- _Exercise aim_: When you reach the records, transcribe all of them exactly.

[Source records]
━━━━

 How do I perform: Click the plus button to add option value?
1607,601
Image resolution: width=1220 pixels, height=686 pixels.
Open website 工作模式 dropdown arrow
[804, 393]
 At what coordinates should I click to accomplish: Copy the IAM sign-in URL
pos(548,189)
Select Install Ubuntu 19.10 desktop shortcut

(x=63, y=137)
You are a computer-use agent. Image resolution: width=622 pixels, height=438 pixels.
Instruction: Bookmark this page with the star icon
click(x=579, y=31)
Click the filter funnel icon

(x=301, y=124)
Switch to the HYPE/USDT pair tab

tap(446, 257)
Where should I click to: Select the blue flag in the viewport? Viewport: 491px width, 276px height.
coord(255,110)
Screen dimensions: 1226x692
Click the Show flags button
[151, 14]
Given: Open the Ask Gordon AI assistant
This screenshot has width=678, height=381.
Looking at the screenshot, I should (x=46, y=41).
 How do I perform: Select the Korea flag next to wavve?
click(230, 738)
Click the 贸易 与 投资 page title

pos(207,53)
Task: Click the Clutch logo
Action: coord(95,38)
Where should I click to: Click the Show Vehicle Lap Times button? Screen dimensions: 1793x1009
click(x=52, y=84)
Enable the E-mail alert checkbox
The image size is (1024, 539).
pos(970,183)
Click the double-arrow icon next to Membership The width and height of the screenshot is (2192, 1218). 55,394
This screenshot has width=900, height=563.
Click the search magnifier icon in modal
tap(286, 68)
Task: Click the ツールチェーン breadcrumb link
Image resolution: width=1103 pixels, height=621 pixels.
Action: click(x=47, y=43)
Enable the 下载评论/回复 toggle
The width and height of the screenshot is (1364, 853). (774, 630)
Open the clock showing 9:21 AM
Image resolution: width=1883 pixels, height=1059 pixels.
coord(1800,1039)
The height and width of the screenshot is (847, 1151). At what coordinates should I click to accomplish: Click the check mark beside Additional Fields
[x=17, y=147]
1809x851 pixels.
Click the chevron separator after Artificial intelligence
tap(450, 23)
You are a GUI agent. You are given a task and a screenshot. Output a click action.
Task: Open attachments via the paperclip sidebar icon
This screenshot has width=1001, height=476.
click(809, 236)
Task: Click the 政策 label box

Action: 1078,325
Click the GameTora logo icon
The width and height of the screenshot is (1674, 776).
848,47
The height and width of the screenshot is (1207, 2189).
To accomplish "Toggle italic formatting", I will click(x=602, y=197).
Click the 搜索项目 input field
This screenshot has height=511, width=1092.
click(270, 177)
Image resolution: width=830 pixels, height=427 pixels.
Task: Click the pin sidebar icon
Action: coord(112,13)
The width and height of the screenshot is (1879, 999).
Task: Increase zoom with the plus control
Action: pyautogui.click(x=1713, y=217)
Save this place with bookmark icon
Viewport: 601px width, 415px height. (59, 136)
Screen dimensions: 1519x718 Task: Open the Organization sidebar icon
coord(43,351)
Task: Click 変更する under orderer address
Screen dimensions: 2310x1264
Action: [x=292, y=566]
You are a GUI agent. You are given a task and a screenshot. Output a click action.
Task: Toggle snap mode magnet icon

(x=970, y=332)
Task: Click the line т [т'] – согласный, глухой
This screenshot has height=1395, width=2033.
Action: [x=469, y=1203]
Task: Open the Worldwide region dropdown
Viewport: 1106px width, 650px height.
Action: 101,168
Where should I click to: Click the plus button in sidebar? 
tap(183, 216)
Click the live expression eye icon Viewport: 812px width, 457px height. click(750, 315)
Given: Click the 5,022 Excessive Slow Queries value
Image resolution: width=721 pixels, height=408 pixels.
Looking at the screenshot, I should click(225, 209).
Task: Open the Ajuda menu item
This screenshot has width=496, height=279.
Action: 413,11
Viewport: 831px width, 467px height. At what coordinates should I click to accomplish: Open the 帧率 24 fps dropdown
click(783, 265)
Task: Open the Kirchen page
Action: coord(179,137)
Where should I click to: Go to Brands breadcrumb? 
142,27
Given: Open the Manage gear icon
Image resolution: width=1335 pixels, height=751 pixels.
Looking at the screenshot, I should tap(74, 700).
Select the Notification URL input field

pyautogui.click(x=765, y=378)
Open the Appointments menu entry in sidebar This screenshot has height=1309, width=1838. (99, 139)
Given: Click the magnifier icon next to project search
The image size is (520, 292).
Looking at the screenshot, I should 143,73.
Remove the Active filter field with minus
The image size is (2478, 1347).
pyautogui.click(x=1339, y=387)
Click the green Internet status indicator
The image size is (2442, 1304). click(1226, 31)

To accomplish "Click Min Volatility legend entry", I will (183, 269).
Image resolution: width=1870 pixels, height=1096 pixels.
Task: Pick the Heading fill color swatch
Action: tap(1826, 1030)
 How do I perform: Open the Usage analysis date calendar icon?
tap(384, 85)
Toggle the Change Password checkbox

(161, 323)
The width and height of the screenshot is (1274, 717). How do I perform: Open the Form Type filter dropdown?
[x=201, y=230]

━━━━

- _Finished exercise_:
 How do I perform: Click the plus button to add option value?
1607,601
Image resolution: width=1220 pixels, height=686 pixels.
Open website 工作模式 dropdown arrow
[804, 393]
 At what coordinates should I click to accomplish: Copy the IAM sign-in URL
pos(548,189)
Select Install Ubuntu 19.10 desktop shortcut

(x=63, y=137)
You are a computer-use agent. Image resolution: width=622 pixels, height=438 pixels.
Instruction: Bookmark this page with the star icon
click(x=579, y=31)
Click the filter funnel icon

(x=301, y=124)
Switch to the HYPE/USDT pair tab

tap(446, 257)
Where should I click to: Select the blue flag in the viewport? Viewport: 491px width, 276px height.
coord(255,110)
Screen dimensions: 1226x692
Click the Show flags button
[151, 14]
Given: Open the Ask Gordon AI assistant
This screenshot has width=678, height=381.
Looking at the screenshot, I should (x=46, y=41).
 How do I perform: Select the Korea flag next to wavve?
click(230, 738)
Click the 贸易 与 投资 page title

pos(207,53)
Task: Click the Clutch logo
Action: coord(95,38)
Where should I click to: Click the Show Vehicle Lap Times button? Screen dimensions: 1793x1009
click(x=52, y=84)
Enable the E-mail alert checkbox
The image size is (1024, 539).
pos(970,183)
Click the double-arrow icon next to Membership The width and height of the screenshot is (2192, 1218). 55,394
This screenshot has width=900, height=563.
Click the search magnifier icon in modal
tap(286, 68)
Task: Click the ツールチェーン breadcrumb link
Image resolution: width=1103 pixels, height=621 pixels.
Action: click(x=47, y=43)
Enable the 下载评论/回复 toggle
The width and height of the screenshot is (1364, 853). (774, 630)
Open the clock showing 9:21 AM
Image resolution: width=1883 pixels, height=1059 pixels.
coord(1800,1039)
The height and width of the screenshot is (847, 1151). At what coordinates should I click to accomplish: Click the check mark beside Additional Fields
[x=17, y=147]
1809x851 pixels.
Click the chevron separator after Artificial intelligence
tap(450, 23)
You are a GUI agent. You are given a task and a screenshot. Output a click action.
Task: Open attachments via the paperclip sidebar icon
This screenshot has width=1001, height=476.
click(809, 236)
Task: Click the 政策 label box

Action: 1078,325
Click the GameTora logo icon
The width and height of the screenshot is (1674, 776).
848,47
The height and width of the screenshot is (1207, 2189).
To accomplish "Toggle italic formatting", I will click(x=602, y=197).
Click the 搜索项目 input field
This screenshot has height=511, width=1092.
click(270, 177)
Image resolution: width=830 pixels, height=427 pixels.
Task: Click the pin sidebar icon
Action: coord(112,13)
The width and height of the screenshot is (1879, 999).
Task: Increase zoom with the plus control
Action: pyautogui.click(x=1713, y=217)
Save this place with bookmark icon
Viewport: 601px width, 415px height. (59, 136)
Screen dimensions: 1519x718 Task: Open the Organization sidebar icon
coord(43,351)
Task: Click 変更する under orderer address
Screen dimensions: 2310x1264
Action: [x=292, y=566]
You are a GUI agent. You are given a task and a screenshot. Output a click action.
Task: Toggle snap mode magnet icon

(x=970, y=332)
Task: Click the line т [т'] – согласный, глухой
This screenshot has height=1395, width=2033.
Action: [x=469, y=1203]
Task: Open the Worldwide region dropdown
Viewport: 1106px width, 650px height.
Action: 101,168
Where should I click to: Click the plus button in sidebar? 
tap(183, 216)
Click the live expression eye icon Viewport: 812px width, 457px height. click(750, 315)
Given: Click the 5,022 Excessive Slow Queries value
Image resolution: width=721 pixels, height=408 pixels.
Looking at the screenshot, I should click(225, 209).
Task: Open the Ajuda menu item
This screenshot has width=496, height=279.
Action: 413,11
Viewport: 831px width, 467px height. At what coordinates should I click to accomplish: Open the 帧率 24 fps dropdown
click(783, 265)
Task: Open the Kirchen page
Action: coord(179,137)
Where should I click to: Go to Brands breadcrumb? 
142,27
Given: Open the Manage gear icon
Image resolution: width=1335 pixels, height=751 pixels.
Looking at the screenshot, I should tap(74, 700).
Select the Notification URL input field

pyautogui.click(x=765, y=378)
Open the Appointments menu entry in sidebar This screenshot has height=1309, width=1838. (99, 139)
Given: Click the magnifier icon next to project search
The image size is (520, 292).
Looking at the screenshot, I should 143,73.
Remove the Active filter field with minus
The image size is (2478, 1347).
pyautogui.click(x=1339, y=387)
Click the green Internet status indicator
The image size is (2442, 1304). click(1226, 31)

To accomplish "Click Min Volatility legend entry", I will (183, 269).
Image resolution: width=1870 pixels, height=1096 pixels.
Task: Pick the Heading fill color swatch
Action: tap(1826, 1030)
 How do I perform: Open the Usage analysis date calendar icon?
tap(384, 85)
Toggle the Change Password checkbox

(161, 323)
The width and height of the screenshot is (1274, 717). How do I perform: Open the Form Type filter dropdown?
[x=201, y=230]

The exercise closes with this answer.